(Dataset entries)
□ □ □

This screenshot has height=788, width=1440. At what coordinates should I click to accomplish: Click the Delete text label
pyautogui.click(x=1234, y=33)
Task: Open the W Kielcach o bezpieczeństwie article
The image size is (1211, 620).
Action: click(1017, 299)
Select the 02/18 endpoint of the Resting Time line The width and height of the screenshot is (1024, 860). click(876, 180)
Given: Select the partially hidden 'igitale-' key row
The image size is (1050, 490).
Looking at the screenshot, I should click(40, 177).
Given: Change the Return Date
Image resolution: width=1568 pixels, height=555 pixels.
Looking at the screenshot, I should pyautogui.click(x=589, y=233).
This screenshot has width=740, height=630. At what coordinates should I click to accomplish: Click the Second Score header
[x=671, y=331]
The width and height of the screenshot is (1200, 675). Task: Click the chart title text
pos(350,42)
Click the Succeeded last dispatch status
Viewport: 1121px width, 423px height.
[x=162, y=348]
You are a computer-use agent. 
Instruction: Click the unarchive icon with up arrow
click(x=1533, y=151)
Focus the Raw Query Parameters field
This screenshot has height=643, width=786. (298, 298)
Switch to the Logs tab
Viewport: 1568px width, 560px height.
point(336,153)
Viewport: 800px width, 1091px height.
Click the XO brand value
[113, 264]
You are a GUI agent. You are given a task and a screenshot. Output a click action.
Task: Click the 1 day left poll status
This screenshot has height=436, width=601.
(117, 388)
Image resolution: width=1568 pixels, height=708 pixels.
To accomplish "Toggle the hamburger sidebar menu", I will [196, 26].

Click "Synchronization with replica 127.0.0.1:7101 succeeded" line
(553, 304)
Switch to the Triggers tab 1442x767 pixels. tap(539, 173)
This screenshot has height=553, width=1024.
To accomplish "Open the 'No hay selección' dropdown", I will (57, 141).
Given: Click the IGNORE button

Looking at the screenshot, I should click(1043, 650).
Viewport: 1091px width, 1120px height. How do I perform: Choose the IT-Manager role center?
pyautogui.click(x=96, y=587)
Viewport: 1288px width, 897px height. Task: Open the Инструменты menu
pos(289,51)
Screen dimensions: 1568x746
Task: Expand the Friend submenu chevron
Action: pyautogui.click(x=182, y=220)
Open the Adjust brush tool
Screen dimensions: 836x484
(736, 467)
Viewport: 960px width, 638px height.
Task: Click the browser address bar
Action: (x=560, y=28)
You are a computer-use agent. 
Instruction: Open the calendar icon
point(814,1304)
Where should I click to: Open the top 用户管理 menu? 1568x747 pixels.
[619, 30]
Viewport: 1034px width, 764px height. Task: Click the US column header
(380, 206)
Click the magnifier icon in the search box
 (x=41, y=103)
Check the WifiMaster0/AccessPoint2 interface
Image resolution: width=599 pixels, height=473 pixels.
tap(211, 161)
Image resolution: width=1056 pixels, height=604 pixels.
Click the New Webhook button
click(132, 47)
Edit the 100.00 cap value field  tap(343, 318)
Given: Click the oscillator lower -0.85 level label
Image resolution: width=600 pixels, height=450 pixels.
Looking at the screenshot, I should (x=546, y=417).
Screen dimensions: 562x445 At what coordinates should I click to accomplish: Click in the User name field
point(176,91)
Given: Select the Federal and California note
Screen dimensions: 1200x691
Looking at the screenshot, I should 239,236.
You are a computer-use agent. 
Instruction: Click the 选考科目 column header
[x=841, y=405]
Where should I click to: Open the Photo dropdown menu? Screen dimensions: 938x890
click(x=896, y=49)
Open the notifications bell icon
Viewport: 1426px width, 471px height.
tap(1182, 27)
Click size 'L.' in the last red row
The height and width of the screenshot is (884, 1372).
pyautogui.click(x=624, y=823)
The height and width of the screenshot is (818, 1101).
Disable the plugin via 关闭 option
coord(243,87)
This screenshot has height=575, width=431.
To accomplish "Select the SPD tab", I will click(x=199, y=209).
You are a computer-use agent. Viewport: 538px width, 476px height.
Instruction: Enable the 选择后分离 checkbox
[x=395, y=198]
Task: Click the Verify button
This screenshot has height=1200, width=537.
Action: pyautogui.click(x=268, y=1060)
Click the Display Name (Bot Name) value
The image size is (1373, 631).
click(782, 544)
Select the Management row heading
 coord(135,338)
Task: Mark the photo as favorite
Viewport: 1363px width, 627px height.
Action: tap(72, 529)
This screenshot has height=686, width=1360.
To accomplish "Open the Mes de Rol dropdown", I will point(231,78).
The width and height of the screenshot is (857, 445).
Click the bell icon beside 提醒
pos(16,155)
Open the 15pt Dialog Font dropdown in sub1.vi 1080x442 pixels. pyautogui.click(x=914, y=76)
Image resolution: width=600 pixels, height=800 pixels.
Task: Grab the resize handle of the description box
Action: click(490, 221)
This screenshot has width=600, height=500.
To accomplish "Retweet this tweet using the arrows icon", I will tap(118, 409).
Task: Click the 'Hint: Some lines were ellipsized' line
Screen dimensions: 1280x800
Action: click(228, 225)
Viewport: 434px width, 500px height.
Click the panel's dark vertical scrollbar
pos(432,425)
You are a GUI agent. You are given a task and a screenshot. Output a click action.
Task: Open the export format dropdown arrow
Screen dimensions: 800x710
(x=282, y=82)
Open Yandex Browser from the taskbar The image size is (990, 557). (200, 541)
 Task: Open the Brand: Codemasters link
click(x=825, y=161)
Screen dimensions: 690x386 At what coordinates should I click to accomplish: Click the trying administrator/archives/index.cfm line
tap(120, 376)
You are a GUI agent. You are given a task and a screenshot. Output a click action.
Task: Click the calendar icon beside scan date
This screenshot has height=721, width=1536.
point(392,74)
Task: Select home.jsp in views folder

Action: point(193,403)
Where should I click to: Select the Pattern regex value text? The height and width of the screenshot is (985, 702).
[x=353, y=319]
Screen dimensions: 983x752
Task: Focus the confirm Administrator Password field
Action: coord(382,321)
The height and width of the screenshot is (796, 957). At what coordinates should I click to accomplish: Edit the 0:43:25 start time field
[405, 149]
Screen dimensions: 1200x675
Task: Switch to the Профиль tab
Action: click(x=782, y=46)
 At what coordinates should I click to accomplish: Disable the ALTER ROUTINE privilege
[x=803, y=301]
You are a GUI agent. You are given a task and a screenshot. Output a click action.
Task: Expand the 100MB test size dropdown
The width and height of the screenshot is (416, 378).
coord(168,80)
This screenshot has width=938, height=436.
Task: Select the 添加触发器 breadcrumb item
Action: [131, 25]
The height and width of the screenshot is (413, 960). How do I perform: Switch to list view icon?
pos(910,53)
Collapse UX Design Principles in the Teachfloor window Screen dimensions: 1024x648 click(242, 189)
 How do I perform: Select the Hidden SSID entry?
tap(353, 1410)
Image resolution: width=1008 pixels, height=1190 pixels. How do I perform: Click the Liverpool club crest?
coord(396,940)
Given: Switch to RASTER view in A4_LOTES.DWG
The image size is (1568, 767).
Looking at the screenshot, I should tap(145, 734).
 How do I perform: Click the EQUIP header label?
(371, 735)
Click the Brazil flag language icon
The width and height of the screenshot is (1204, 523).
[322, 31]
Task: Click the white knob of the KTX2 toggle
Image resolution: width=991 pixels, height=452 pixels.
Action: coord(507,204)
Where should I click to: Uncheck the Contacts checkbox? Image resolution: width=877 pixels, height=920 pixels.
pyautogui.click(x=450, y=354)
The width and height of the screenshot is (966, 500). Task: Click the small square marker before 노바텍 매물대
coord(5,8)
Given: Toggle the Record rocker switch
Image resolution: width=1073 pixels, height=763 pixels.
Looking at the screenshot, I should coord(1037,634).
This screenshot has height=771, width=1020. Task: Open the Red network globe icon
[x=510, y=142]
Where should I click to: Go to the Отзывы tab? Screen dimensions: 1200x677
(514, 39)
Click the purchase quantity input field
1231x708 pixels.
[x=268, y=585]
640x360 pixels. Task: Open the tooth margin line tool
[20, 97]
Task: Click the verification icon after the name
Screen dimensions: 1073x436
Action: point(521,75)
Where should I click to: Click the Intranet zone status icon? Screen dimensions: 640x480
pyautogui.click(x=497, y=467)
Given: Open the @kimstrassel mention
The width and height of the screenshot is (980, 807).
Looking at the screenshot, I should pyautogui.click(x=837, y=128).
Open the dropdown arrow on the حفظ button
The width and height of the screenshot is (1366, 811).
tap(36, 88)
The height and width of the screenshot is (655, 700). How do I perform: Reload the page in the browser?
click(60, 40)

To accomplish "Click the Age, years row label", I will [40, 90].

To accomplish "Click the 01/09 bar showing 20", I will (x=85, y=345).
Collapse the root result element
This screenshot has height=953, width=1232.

□ □ □

[Activity]
Each line in which the string "Collapse" is found must be copied from the data.

[Exercise response]
Collapse UX Design Principles in the Teachfloor window Screen dimensions: 1024x648 click(242, 189)
Collapse the root result element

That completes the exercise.